Sequestrati vicino Tagaste da un
gruppo di guerriglieri algerini Eustachio Petrocelli e l’amico
tunisino Majid El Houssi dividono la stessa cella.
Nel buio della prigione Eustà racconta della sua terra, Metaponto,
della varia umanità di amici, donne, santi e farabutti: un
bestiario vivido ed esilarante che gli ruota attorno. Vince su tutti
la sua famiglia, perennemente in subbuglio e agitata dal bigottismo
di mamma Cettina che riempie la casa di Madonne e snocciola rosari;
dalle stravaganze di zia Sinforosa che si lava solo nello Jonio
per paura di annegare nella vasca da bagno; dalle imprecazioni di
nonno Fedele che dalla sua sedia a rotelle inveisce contro il mondo,
mentre ricorda nostalgicamente il Ventennio fascista.
Quella di Eustachio è una vita movimentata, soprattutto per
il suo olfatto prodigioso capace di individuare odori impalpabili
e finissimi. È addirittura ossessionato dalle esalazioni
del sangue e dei cadaveri dimenticati sotto cumuli di terra, quelli
antichi del mondo magnogreco, quelli recenti della delinquenza organizzata.
Con l’amico Renato, detto Che Guevara, decide di sfruttare
la sua strana dote mettendosi alla ricerca di antiche necropoli
da saccheggiare. Ma non sono i soli a essere impegnati in questa
attività. Presto si troveranno coinvolti in una guerra fra
bande subdola e spietata.

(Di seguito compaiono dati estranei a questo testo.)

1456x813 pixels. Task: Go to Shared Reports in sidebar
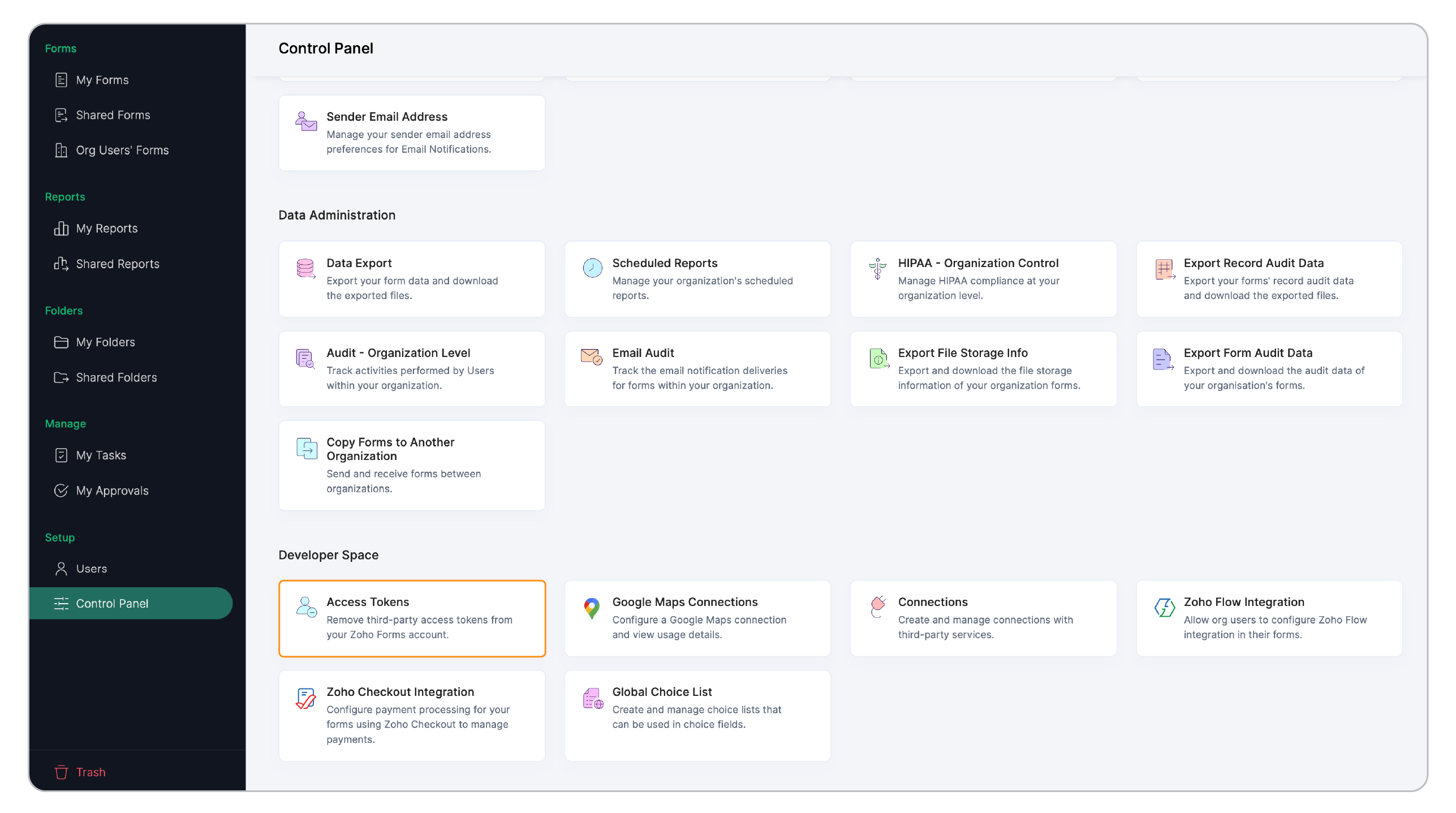click(x=117, y=264)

Al grido “Cantami o diva del peloso
Achille” il ruvido Masciopinto guida un’immaginaria
fazione dei greci contro Eustà che diventa Ettore e i loro
scontri danno vita a una privatissima Iliade che occupa le terre
tra Taranto e Cosenza, un grande affresco sul tema dell’identità
e della memoria nella tempesta delle stagioni di passaggio.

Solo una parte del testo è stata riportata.